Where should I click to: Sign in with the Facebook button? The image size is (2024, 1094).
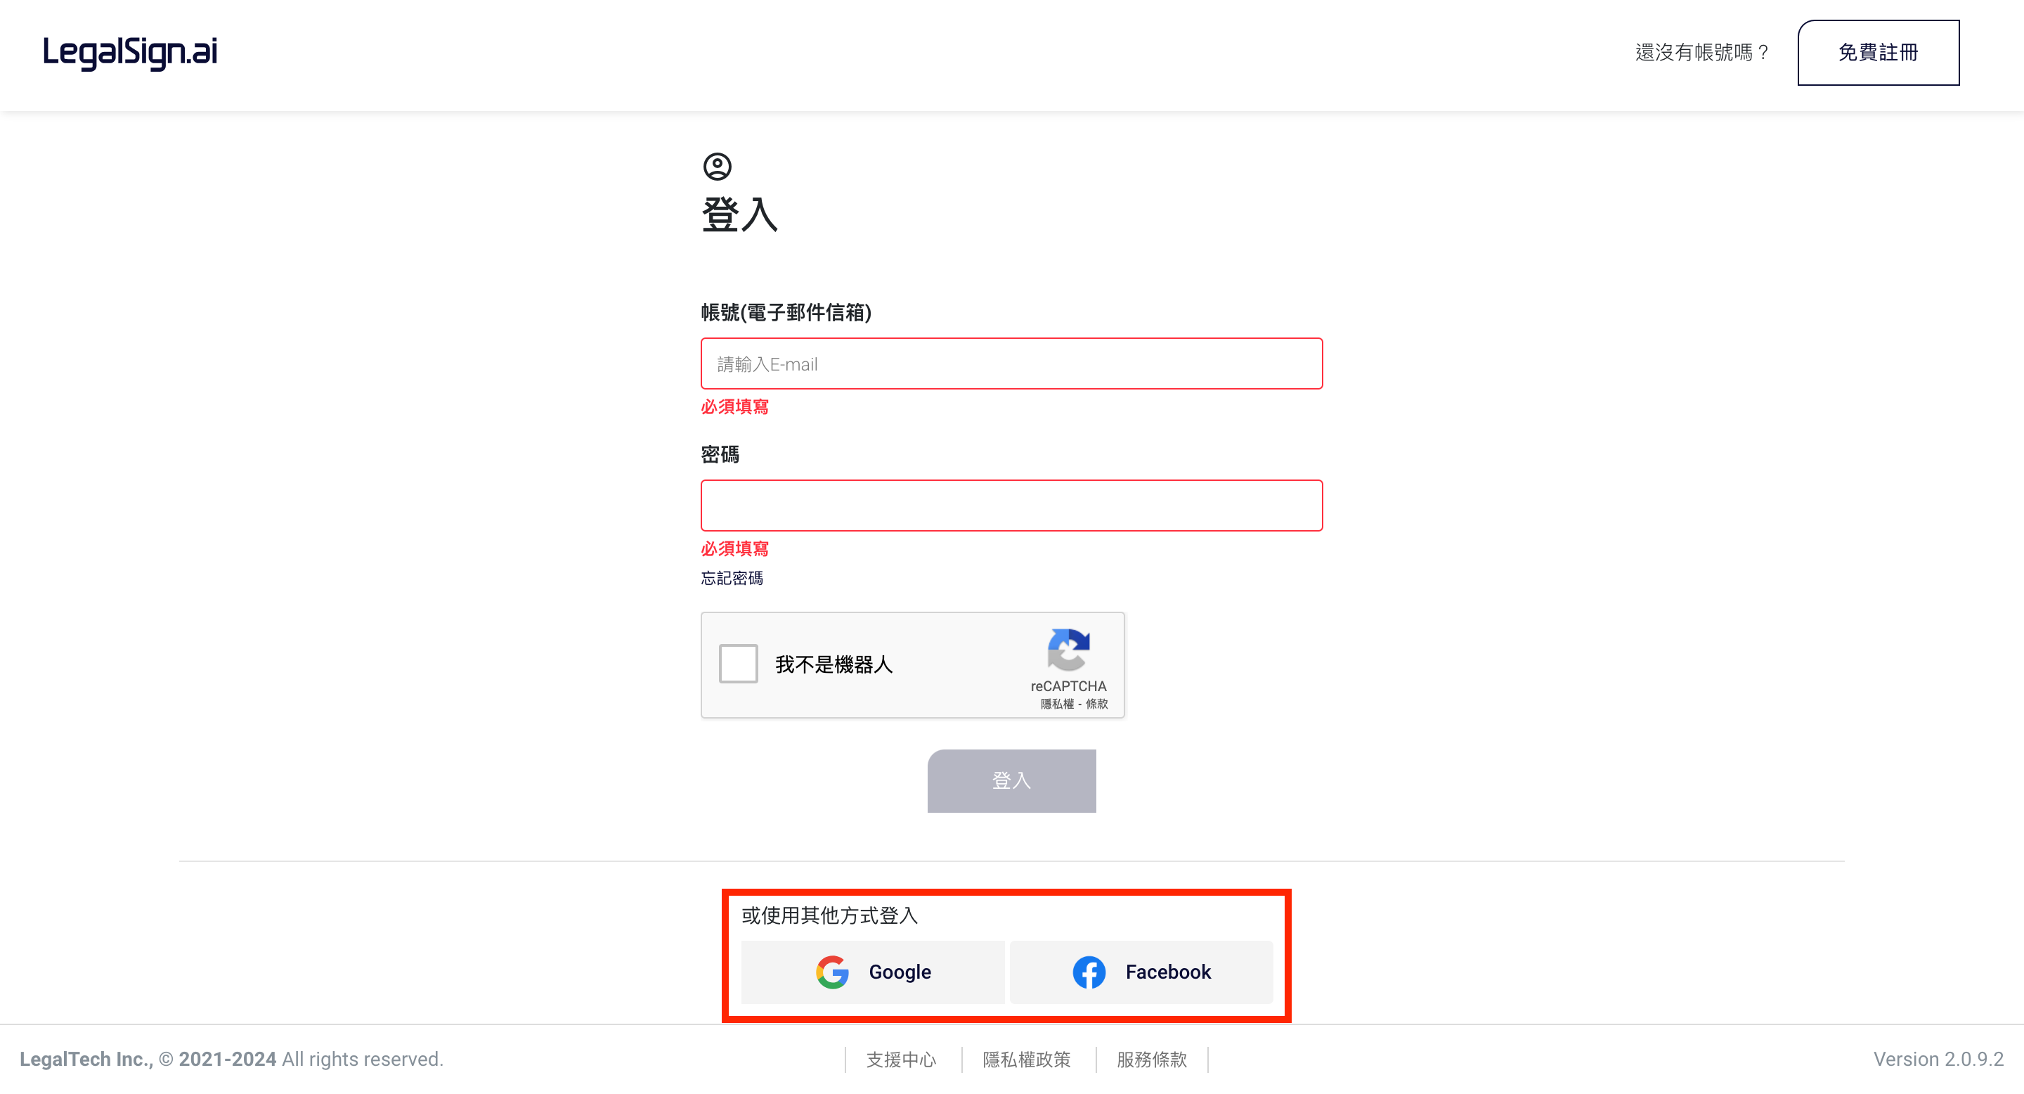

==

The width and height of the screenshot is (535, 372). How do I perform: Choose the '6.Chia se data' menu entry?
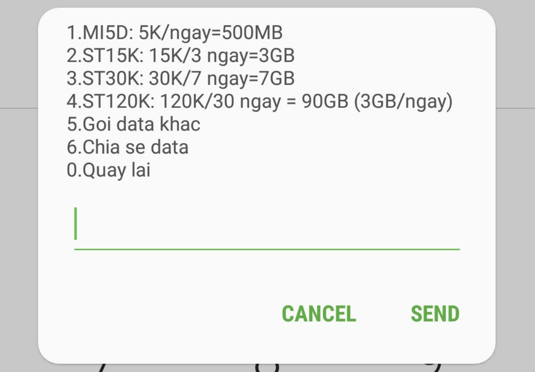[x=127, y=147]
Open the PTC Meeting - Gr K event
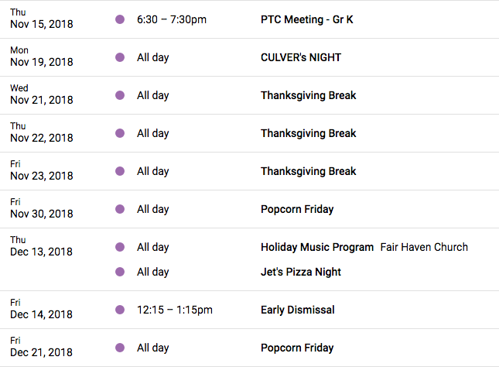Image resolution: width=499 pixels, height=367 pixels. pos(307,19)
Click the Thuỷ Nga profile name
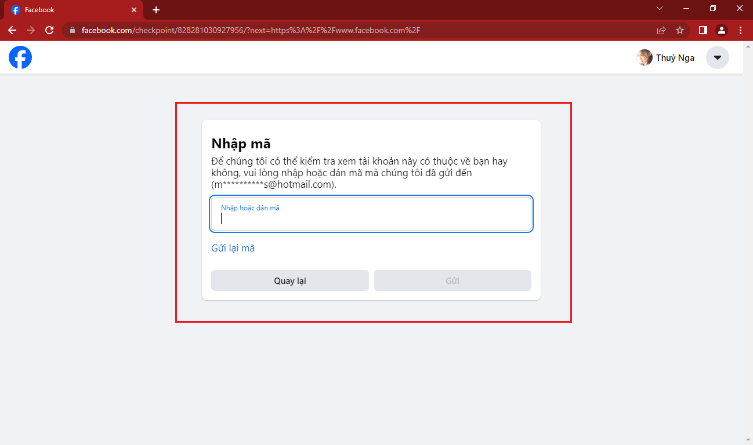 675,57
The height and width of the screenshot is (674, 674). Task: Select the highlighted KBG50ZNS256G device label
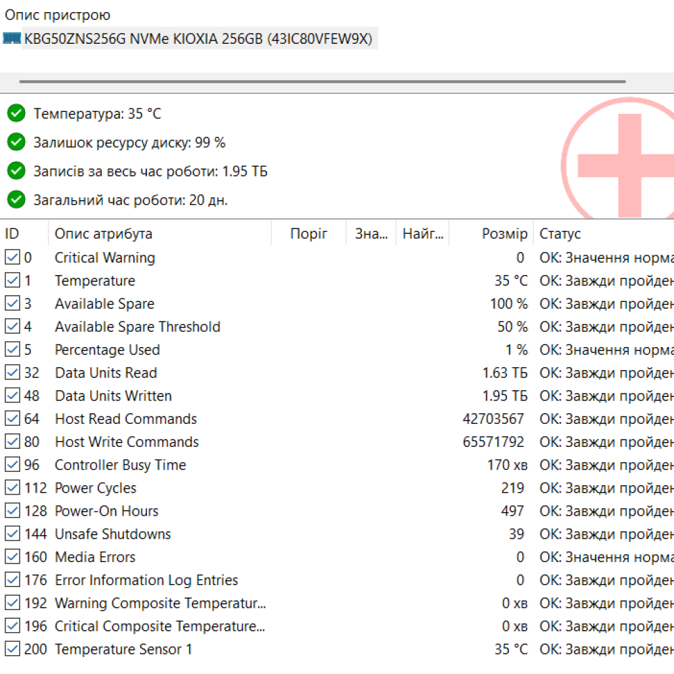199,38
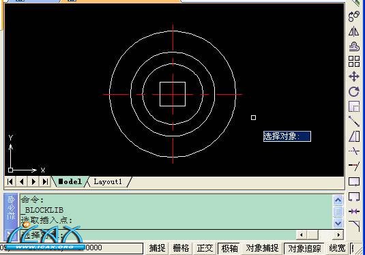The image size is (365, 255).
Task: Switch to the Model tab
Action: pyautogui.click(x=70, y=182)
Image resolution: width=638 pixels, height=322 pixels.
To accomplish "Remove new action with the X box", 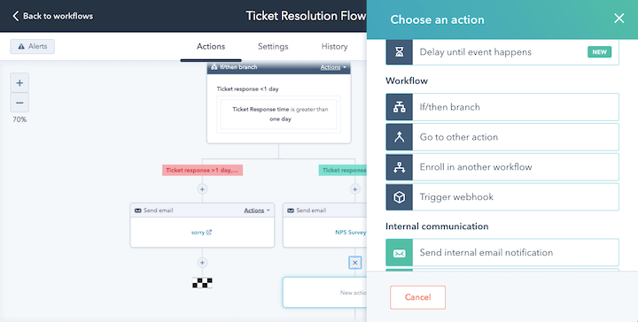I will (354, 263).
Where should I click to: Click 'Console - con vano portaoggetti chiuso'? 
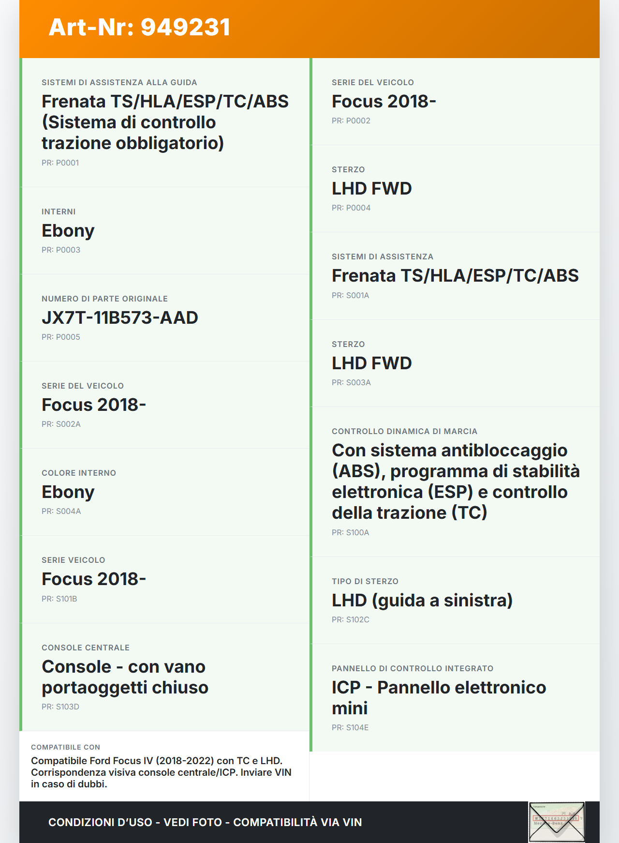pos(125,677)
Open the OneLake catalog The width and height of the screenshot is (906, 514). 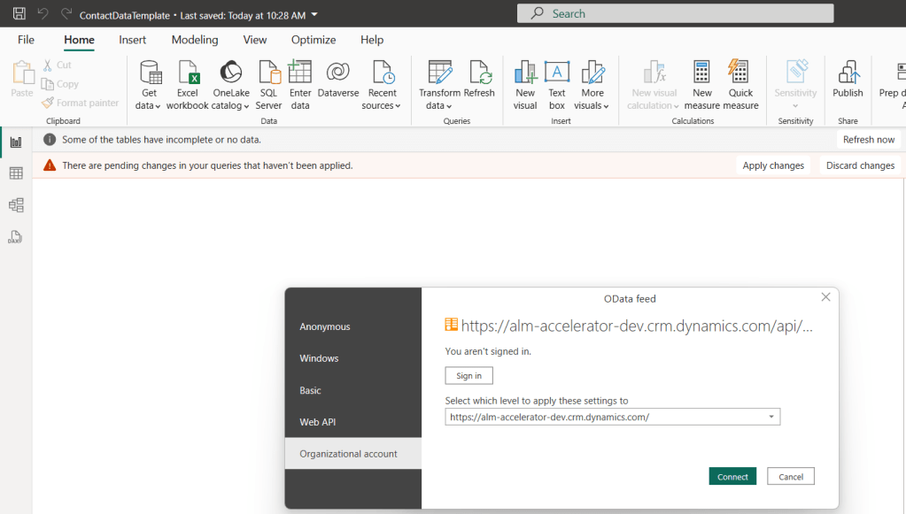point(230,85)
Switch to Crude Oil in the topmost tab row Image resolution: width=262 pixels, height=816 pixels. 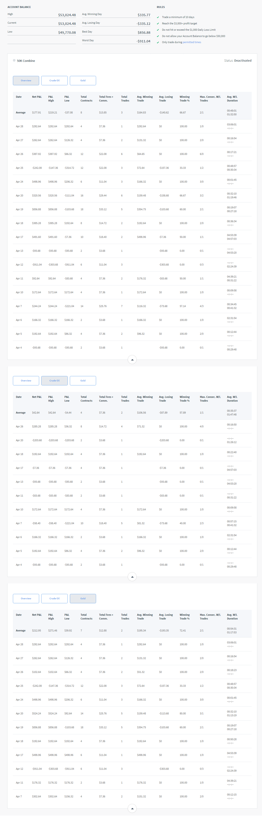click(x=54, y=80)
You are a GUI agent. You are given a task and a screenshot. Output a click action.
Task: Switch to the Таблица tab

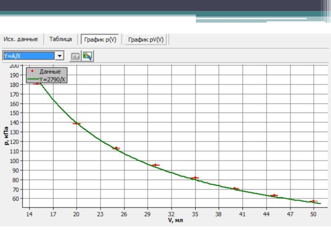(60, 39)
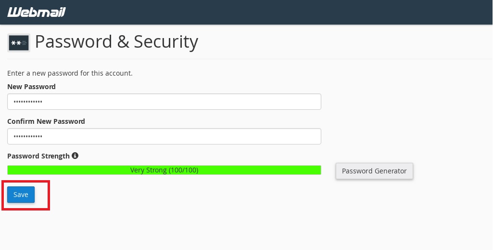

...

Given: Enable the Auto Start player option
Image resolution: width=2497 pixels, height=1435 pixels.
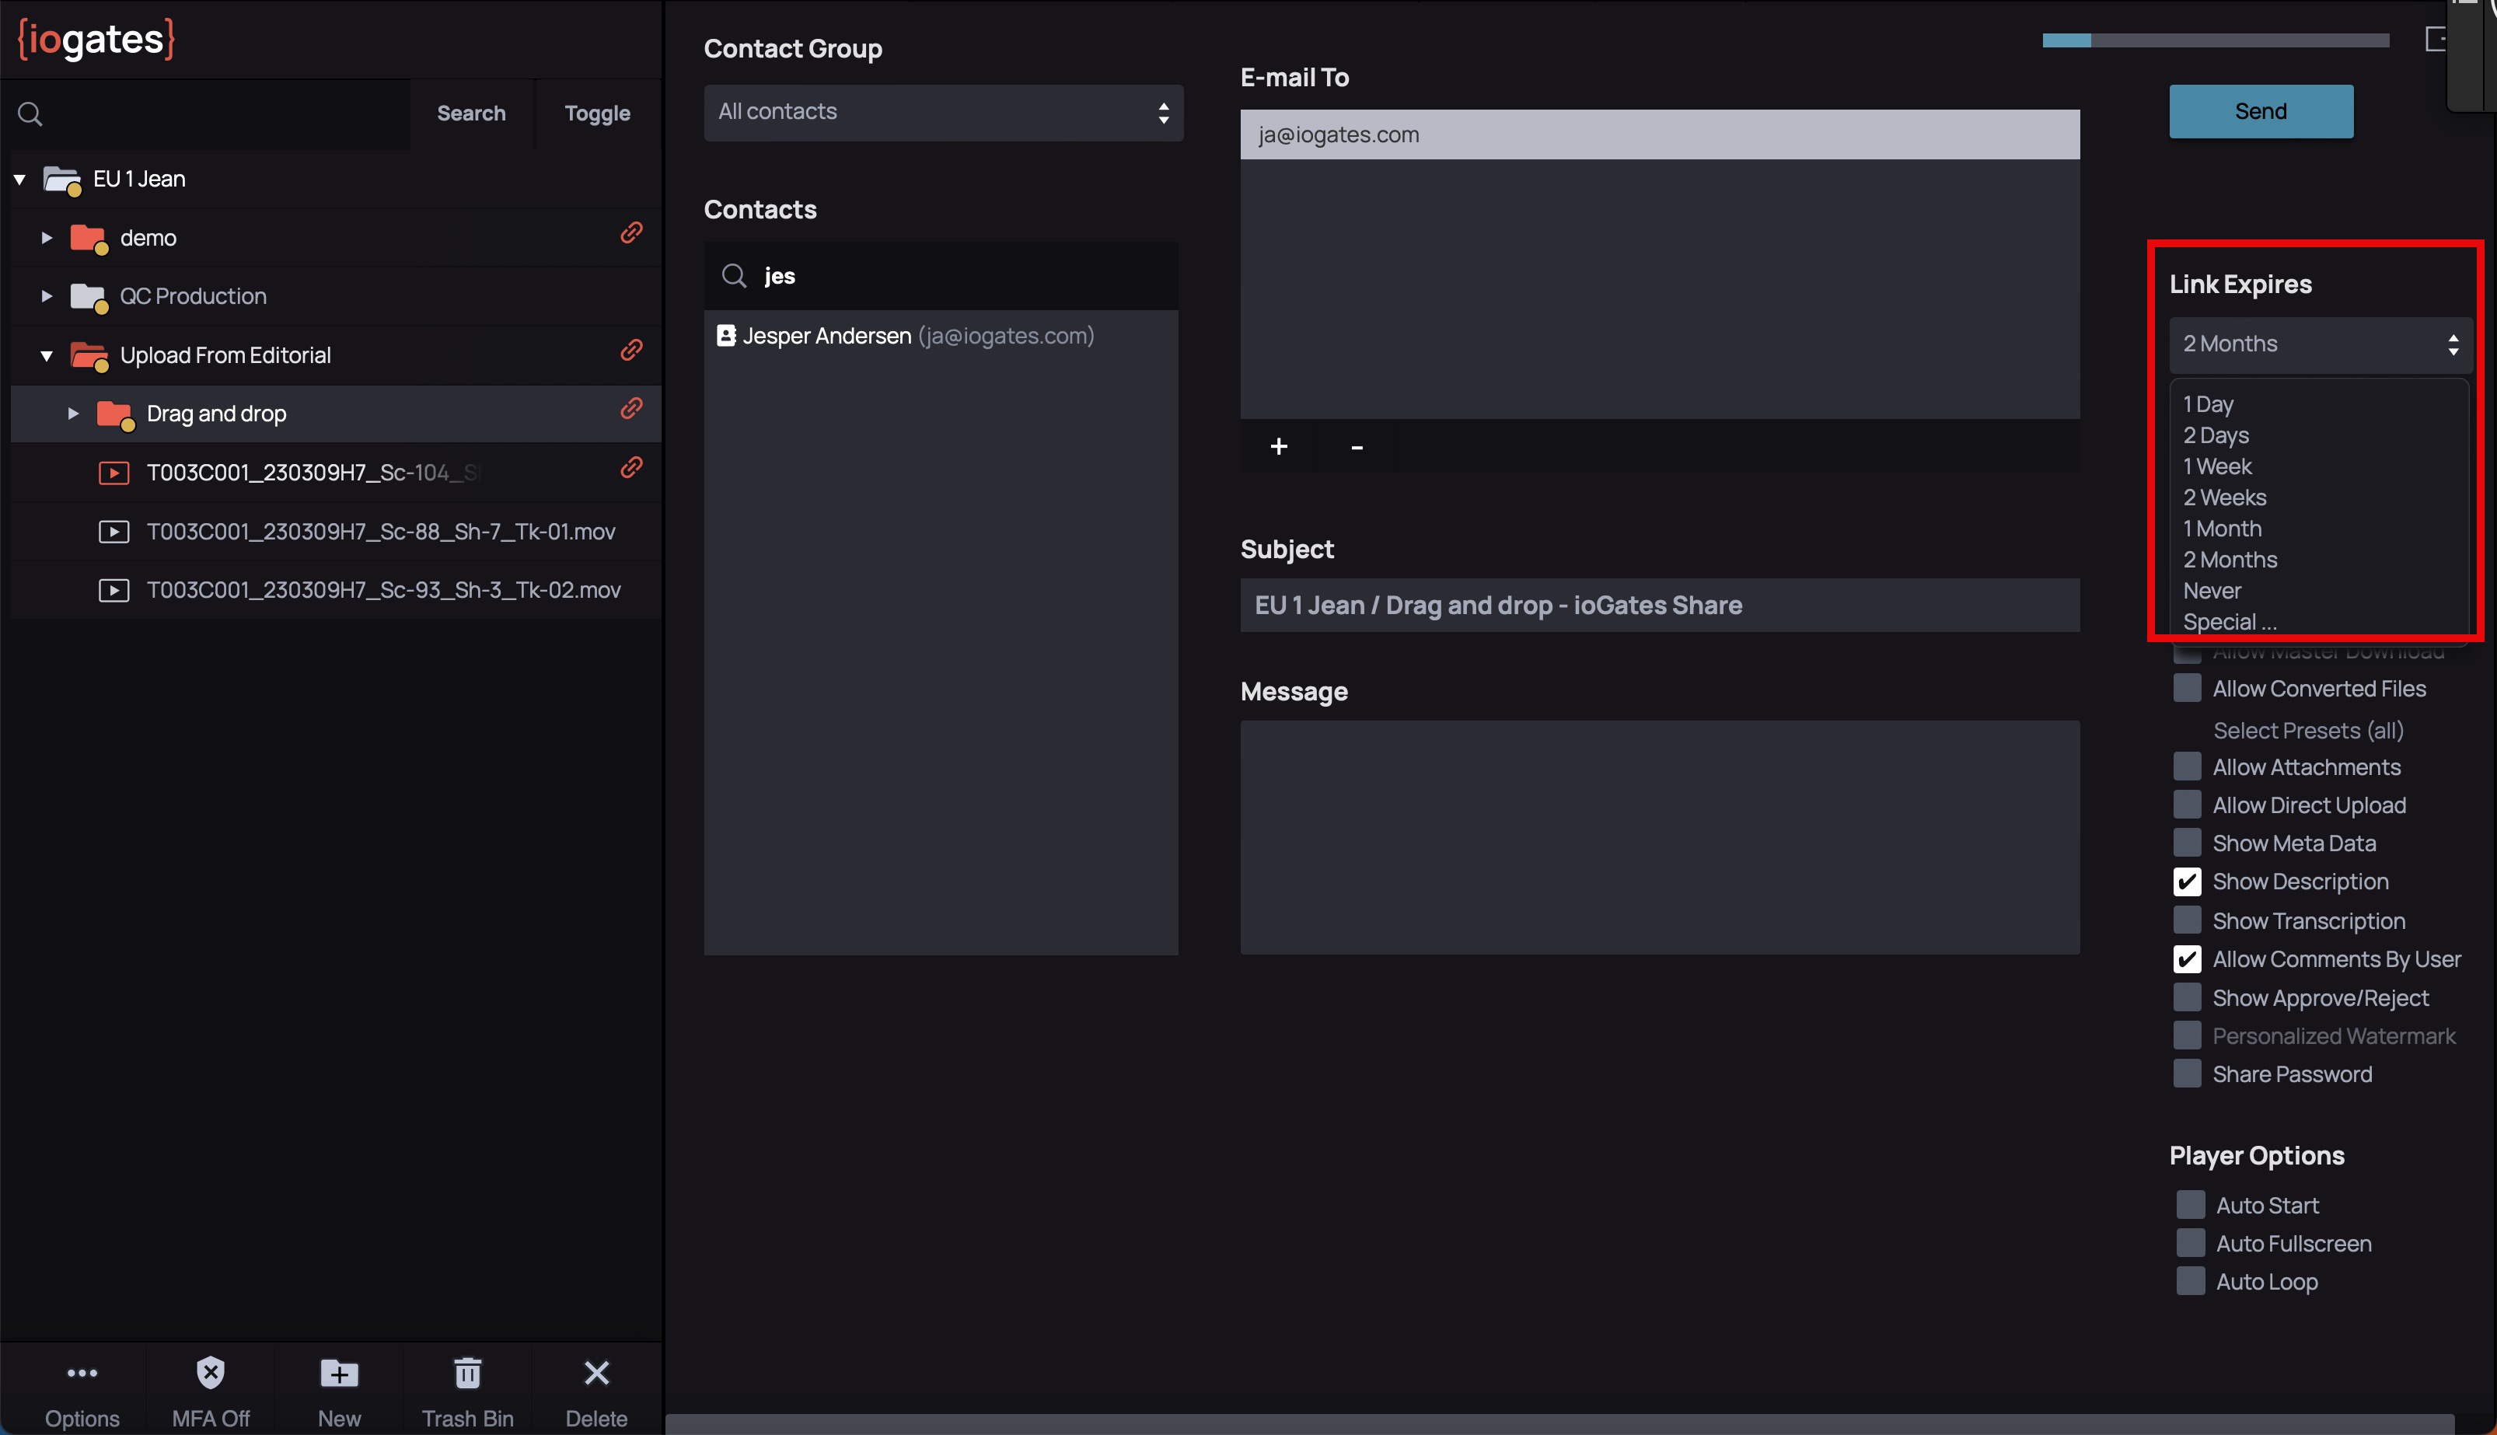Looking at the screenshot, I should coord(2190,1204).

→ Stated problem
Copy the lines running from the one containing "Given: Enable the Auto Start player option" through the one containing "Looking at the", both included, and leave the pictures out of your answer.

→ Written solution
Given: Enable the Auto Start player option
Image resolution: width=2497 pixels, height=1435 pixels.
Looking at the screenshot, I should coord(2190,1204).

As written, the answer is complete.